CATANIA – Quando all’inizio dell’estate del 1869 lo scrittore siciliano Giovanni Verga comincia a stendere i primi versi del suo romanzo epistolare “Storia di una capinera” sono già trascorsi diversi anni dalla conclusione della spaventosa epidemia di colera che aveva falcidiato il Regno delle Due Sicilie, in particolare Catania.
L’esperienza della fuga dalla città dell’elefante – appestata dal feroce morbo – verso la cara e intima Vizzini colpisce profondamente il drammaturgo etneo, al tempo appena adolescente. Lo stesso Verga decide quindi di trasferire per iscritto, in termini quasi autobiografici, le angosce e le emozioni provate durante il soggiorno nella campagna etnea.
Dal colera al Coronavirus
Oggi, a distanza di quasi due secoli da quei tragici momenti, è possibile rintracciare negli scritti verghiani le stesse paure e i medesimi tormenti da noi provati in questi mesi durante l’emergenza Coronavirus. Il parallelismo diventa ancora più forte se ci si addentra nella lettura di “Quelli del colèra“, novella contenuta nella raccolta “Vagabondaggio” ed elaborata in età matura dal genio catanese.
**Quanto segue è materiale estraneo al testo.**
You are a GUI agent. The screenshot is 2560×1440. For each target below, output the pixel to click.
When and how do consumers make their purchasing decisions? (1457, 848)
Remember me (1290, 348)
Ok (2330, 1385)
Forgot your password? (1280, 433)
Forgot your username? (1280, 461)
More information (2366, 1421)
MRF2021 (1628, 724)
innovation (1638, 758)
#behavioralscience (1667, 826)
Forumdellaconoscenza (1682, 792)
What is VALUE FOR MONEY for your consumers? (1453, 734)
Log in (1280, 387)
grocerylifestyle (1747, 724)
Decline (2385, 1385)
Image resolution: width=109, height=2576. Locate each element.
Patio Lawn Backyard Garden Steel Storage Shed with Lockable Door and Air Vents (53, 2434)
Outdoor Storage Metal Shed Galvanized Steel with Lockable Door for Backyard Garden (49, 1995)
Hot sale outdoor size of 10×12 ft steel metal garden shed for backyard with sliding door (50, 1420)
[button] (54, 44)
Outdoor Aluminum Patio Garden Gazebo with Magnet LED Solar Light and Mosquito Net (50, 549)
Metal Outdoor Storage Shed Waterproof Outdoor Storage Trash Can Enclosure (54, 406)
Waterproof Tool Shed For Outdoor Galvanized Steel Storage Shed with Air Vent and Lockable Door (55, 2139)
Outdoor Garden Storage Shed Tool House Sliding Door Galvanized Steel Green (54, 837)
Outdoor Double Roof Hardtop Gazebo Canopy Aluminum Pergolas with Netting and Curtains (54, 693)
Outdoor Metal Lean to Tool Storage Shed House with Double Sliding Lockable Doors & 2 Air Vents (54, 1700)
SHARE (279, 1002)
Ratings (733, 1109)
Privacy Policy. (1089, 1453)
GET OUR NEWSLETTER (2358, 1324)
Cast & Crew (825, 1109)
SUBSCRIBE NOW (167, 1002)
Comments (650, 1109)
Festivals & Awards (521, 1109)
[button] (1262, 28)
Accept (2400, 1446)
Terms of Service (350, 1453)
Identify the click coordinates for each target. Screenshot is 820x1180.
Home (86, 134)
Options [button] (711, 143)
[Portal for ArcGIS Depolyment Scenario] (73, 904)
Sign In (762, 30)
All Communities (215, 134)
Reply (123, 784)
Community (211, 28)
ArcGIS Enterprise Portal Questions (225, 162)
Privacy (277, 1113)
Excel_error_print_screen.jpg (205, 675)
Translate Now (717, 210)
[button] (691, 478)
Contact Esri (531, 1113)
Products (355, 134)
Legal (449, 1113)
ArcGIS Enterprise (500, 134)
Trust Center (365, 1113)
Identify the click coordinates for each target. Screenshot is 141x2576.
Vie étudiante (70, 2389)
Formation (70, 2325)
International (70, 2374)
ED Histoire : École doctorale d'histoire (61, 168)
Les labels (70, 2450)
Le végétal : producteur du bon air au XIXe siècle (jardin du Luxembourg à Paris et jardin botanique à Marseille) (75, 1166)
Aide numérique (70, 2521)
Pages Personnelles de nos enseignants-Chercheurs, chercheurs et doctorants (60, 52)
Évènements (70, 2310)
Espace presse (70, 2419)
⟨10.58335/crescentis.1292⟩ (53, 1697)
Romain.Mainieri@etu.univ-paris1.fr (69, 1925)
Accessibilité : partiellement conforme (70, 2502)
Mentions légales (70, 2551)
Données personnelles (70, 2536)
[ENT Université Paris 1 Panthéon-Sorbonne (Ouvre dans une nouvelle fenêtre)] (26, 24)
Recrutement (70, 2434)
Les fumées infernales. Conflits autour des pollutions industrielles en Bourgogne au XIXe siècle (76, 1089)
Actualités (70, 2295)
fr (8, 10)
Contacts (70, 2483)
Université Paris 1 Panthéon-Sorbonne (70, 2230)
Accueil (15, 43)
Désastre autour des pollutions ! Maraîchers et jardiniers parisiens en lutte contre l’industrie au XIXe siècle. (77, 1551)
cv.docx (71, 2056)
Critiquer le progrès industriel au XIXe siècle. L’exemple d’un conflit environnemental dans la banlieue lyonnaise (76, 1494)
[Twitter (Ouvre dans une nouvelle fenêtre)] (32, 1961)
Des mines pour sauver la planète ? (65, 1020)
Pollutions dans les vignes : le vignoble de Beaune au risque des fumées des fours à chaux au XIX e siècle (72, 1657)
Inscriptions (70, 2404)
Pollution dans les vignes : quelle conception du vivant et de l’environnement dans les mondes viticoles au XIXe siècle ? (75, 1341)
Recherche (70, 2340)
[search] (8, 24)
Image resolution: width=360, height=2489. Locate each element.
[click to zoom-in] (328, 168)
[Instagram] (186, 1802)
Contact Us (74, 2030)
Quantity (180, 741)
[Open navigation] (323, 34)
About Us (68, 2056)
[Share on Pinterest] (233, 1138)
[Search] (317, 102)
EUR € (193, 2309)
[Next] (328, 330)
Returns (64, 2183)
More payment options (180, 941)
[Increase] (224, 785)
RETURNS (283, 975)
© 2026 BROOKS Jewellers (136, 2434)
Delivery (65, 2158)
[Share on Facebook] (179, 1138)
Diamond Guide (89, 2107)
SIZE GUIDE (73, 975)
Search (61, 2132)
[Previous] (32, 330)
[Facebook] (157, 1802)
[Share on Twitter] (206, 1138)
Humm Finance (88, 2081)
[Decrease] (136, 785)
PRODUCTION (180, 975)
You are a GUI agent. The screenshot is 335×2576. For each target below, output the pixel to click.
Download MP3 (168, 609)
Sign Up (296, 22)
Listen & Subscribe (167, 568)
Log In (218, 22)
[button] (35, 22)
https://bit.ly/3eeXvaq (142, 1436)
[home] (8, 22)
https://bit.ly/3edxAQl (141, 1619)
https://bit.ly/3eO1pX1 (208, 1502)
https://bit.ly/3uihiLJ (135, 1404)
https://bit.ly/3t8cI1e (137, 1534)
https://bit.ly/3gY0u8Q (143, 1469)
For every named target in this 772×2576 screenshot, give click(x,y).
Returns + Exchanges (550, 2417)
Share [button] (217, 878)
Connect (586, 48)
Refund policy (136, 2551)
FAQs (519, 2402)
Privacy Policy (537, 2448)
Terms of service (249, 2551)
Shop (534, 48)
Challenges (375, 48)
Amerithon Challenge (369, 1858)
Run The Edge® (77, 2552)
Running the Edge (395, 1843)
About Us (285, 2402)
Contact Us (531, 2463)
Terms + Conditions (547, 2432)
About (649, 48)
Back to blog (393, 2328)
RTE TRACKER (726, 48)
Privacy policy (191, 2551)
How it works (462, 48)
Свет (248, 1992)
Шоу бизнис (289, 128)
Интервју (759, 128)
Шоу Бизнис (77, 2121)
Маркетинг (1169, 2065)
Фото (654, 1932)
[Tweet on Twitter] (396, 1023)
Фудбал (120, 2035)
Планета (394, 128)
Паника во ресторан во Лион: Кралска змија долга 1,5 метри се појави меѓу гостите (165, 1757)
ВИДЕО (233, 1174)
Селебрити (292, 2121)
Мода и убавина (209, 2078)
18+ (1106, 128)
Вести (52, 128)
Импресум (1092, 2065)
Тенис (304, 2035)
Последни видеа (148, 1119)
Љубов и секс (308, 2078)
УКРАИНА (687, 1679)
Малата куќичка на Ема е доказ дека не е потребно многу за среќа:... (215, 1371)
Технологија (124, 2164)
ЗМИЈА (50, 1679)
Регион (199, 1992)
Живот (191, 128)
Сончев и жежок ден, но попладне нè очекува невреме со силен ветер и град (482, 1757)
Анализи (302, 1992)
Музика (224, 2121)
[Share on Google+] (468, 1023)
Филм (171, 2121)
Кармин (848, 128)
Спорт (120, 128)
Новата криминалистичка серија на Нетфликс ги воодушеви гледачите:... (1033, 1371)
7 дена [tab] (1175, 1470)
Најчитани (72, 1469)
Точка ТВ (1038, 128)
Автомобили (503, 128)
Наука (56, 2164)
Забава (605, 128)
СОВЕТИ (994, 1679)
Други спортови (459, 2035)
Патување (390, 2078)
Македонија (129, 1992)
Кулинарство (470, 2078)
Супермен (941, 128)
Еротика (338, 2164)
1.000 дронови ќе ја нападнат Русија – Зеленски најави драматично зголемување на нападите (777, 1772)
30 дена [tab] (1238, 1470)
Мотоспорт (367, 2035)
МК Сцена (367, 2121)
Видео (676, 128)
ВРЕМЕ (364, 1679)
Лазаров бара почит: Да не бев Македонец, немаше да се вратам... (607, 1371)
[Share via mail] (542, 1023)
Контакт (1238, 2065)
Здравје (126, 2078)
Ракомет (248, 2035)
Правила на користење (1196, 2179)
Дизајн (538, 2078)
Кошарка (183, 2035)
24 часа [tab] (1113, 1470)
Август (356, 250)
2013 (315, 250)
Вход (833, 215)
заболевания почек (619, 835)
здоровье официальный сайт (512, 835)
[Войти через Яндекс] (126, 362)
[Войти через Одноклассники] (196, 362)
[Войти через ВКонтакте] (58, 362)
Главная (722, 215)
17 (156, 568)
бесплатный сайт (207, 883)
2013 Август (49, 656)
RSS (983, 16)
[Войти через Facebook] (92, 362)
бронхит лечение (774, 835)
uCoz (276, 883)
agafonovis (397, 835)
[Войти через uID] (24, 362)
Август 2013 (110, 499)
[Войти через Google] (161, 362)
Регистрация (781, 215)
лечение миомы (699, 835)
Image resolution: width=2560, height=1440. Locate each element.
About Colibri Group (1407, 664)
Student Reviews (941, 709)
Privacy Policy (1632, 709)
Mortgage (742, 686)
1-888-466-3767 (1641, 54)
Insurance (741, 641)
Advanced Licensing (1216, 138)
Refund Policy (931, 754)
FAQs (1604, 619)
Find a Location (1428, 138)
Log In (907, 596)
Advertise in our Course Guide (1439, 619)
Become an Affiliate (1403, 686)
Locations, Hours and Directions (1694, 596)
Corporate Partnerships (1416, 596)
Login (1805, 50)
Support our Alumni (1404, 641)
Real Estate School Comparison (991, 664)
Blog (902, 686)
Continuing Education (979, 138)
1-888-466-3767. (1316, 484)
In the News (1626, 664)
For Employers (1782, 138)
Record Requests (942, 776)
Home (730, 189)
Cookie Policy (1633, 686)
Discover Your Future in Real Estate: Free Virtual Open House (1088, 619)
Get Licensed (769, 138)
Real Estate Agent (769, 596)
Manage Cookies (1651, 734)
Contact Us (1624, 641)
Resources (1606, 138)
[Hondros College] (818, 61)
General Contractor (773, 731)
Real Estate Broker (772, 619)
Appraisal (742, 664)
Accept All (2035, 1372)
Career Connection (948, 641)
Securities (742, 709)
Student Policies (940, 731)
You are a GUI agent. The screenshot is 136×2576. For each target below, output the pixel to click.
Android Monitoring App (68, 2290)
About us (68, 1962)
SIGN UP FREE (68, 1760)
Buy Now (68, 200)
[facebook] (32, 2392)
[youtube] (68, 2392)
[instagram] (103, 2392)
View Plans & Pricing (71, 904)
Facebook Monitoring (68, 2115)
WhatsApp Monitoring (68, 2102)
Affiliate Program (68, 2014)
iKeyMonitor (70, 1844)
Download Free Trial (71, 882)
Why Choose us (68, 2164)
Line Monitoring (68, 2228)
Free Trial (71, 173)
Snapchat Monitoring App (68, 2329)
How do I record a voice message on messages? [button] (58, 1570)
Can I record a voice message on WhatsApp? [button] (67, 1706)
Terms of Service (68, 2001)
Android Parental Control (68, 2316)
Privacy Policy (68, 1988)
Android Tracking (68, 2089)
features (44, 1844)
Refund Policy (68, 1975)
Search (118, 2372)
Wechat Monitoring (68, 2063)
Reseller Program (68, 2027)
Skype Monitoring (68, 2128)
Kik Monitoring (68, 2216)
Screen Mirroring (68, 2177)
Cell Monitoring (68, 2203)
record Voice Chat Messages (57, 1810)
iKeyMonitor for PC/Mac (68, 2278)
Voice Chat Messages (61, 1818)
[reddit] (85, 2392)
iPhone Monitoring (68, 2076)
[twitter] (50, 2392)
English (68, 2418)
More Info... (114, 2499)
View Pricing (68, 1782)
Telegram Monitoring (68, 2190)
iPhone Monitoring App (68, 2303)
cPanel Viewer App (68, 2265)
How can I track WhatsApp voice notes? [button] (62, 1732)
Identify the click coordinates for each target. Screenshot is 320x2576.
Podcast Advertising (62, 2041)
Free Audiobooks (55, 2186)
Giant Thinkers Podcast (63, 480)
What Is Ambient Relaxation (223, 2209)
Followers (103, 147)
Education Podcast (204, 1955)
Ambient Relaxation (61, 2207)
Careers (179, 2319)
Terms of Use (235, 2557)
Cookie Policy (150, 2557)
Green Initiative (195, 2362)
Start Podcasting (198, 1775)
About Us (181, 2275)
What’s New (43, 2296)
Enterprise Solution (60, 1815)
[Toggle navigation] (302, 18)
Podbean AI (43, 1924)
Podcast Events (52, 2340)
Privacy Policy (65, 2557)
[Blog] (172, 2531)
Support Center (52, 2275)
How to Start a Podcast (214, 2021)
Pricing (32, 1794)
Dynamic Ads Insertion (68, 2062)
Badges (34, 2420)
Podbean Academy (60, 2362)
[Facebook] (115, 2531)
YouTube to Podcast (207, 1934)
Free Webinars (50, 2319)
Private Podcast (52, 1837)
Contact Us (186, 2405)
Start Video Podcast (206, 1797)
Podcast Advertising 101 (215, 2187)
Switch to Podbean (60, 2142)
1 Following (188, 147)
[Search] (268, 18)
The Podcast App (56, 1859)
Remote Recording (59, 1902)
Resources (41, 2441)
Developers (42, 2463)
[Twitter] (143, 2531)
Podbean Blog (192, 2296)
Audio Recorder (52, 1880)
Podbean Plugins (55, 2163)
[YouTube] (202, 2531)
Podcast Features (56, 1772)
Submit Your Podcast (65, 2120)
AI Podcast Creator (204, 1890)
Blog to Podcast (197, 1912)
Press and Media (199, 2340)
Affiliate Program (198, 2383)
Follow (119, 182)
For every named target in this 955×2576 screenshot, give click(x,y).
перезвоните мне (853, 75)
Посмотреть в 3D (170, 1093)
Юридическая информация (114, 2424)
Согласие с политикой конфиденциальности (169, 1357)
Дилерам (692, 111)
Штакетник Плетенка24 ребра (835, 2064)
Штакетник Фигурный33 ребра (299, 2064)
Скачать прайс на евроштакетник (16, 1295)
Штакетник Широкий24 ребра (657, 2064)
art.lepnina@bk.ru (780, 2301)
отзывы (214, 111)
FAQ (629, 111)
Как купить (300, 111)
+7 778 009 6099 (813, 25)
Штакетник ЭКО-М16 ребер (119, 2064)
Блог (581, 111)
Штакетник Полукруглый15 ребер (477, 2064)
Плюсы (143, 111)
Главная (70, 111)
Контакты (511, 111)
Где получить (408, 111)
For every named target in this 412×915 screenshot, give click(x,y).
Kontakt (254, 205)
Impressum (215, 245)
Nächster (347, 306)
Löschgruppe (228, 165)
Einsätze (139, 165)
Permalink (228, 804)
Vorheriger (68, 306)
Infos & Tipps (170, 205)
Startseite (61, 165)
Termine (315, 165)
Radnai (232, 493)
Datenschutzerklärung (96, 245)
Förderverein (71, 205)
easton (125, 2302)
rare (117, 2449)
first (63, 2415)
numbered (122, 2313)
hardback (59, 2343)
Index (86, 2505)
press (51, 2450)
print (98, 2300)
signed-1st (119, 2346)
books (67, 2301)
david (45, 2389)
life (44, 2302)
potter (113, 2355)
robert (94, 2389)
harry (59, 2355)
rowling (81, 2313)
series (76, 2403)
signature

Qui Verga descrive con rude sincerità l’avversione maturata dai cittadini di San Martino (“s’erano anche armati, uomini e donne“) nei confronti dei viandanti provenienti da altre città o dei “poveri commedianti che vanno intorno per buscarsi il pane” identificati come untori.
Emblematico anche l’episodio di Miraglia, “un paesetto mangiato dal colèra e dalla fame“, dove i residenti si accaniscono con ferocia su una famiglia di zingari affamati. A farne le spese, in questo caso, è addirittura una giovane madre che vuole soltanto “difendere la sua creatura” dalle scuri brandite dal popolo accecato dall’ira.
Verga dalla parte degli ultimi
L’estro verghiano costringe il lettore a soffrire insieme ai personaggi. Verga, abbracciando gli ultimi, si rivela anticipatore delle grandi tematiche del mondo contemporaneo. La penna del drammaturgo siciliano ci parla del migrante respinto alle porte di una nuova speranza. Ci pone soli, davanti allo specchio, vestiti soltanto dai pregiudizi maturati nei confronti dell’altro.
Nella caccia a “certe facce nuove” accusate di essere portatrici del “morbo asiatico” (com’è stato volgarmente ribattezzato il colera nel corso dei secoli) è possibile anche intravedere incredibilmente quei comportamenti sinofobici manifestati senza giustificazione alcuna in occasione delle primissime settimane di diffusione della pandemia nel nostro Paese.
Giovanni Verga nel XXI secolo
Di cosa avrebbe parlato Giovanni Verga se fosse vissuto ai giorni nostri? Quali atteggiamenti avrebbe assunto? Probabilmente, il suo approccio non sarebbe stato molto differente da quello di un cronista intento a raccontare la quotidianità nel modo più scrupoloso possibile.
Come per gli scritti menzionati in precedenza, sarebbe stato altrettanto capace di rendere pubblici i tormenti della nostra società. Come ne “Il ciclo dei Vinti” avrebbe raccontato di classi sociali, precariato e difficoltà economiche. Come in “Rosso Malpelo” avrebbe scritto di morti bianche e di sfruttamento minorile. L’unica differenza? Un computer di ultima generazione tra le mani al posto di penna e calamaio.